Na opção que toma, opta por naturalizar as milhares de mortes por
covid-19, adota o discurso da inevitabilidade disso (extremamente em sintonia
com o discurso contra a ciência que mantém até o presente), que a quarentena
tomada pela larga maioria dos governadores (e dos governantes de todo o mundo)

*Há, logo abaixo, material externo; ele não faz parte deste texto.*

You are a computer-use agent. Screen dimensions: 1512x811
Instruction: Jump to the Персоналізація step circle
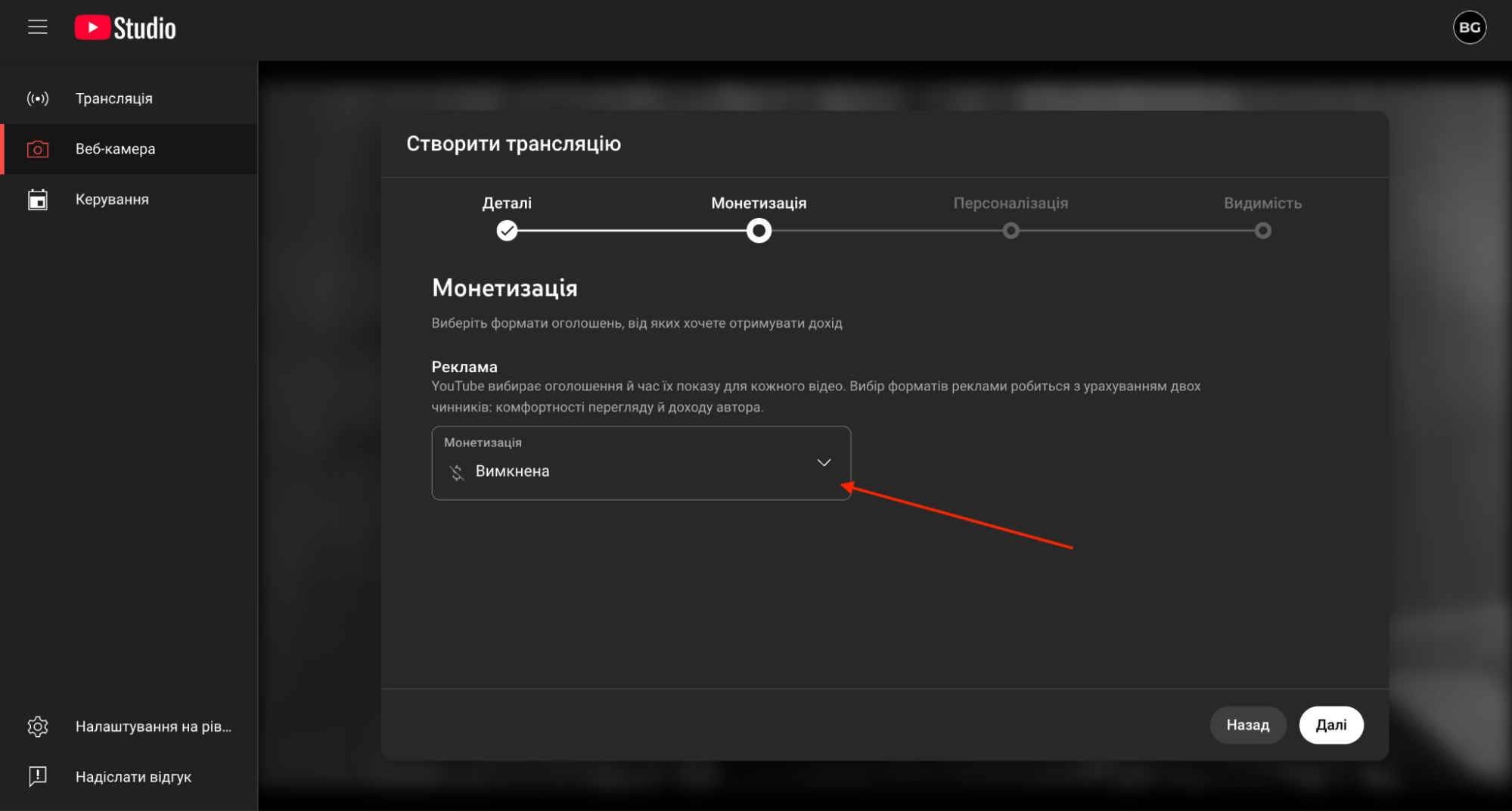pos(1011,231)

prejudica o comércio e não garante vidas, faz uma opção pelos grandes, transforma
cidadãos brasileiros em números de estatísticas, tira o corpo do enfrentamento
à pandemia e transforma o Ministro da Saúde em um relator fúnebre de um avanço
de algo que poderia ser combatido, contido e tratado se houvesse uma união
nacional entorno disso.
Para Bolsonaro não importa, para ele só interessa voltar os shoppings e
os comércios, custe as vidas que custarem, importa não perder sua base nas
elites brasileiras mais abastadas, por isso apoia, pratica e incentiva a
proliferação do vírus. As idas às ruas do presidente nos últimos dias não é uma
molecagem, mas uma tática de aceleração de curva, para que quem tenha que
morrer morra logo, um genocídio em massa incentivado pelo principal detentor de
mandato eletivo no Brasil: o presidente da República.

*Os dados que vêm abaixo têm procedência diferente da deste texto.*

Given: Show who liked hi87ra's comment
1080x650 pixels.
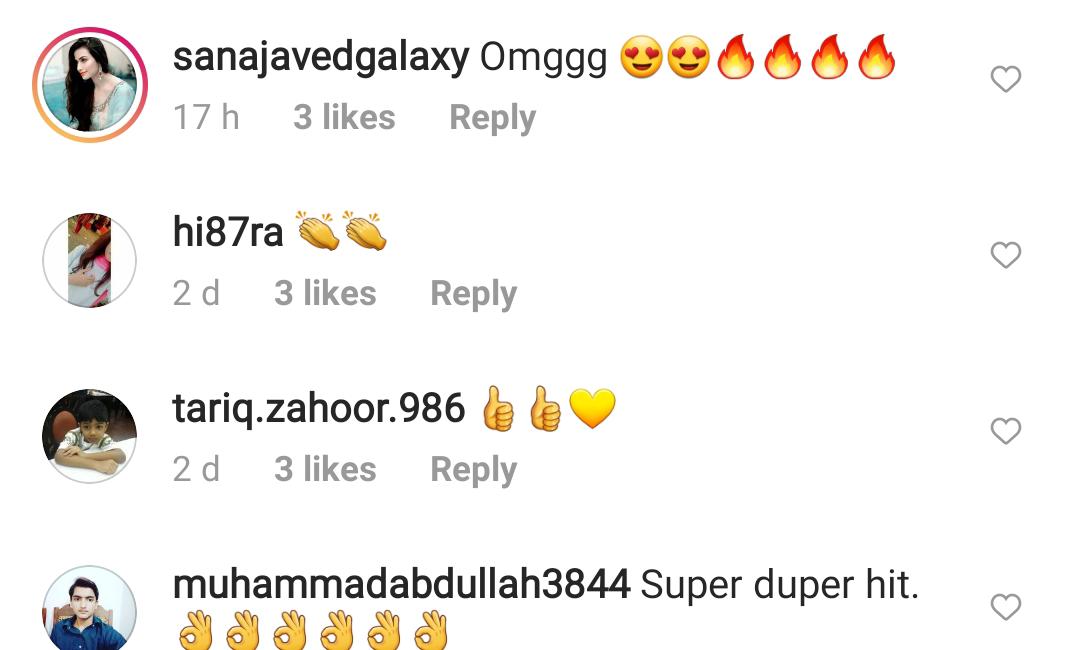Looking at the screenshot, I should (325, 293).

Com custo alto, tira do colo o ônus da medida que toma, joga no
Congresso, no STF, nos governadores, na sociedade, menos nele. Pratica a máxima
de que “para fazer uma omelete é preciso quebrar os ovos”, e incentiva que
vários homens e mulheres não sintonizados na política, que confiam nas
instituições e na orientação do presidente, ouçam suas palavras, voltem as ruas
e morram para que a roda do mercado possa girar.
Temos um genocida frio no poder e, se não agirmos rápido, será difícil
sair com um país mais solidário e melhor dessa pandemia.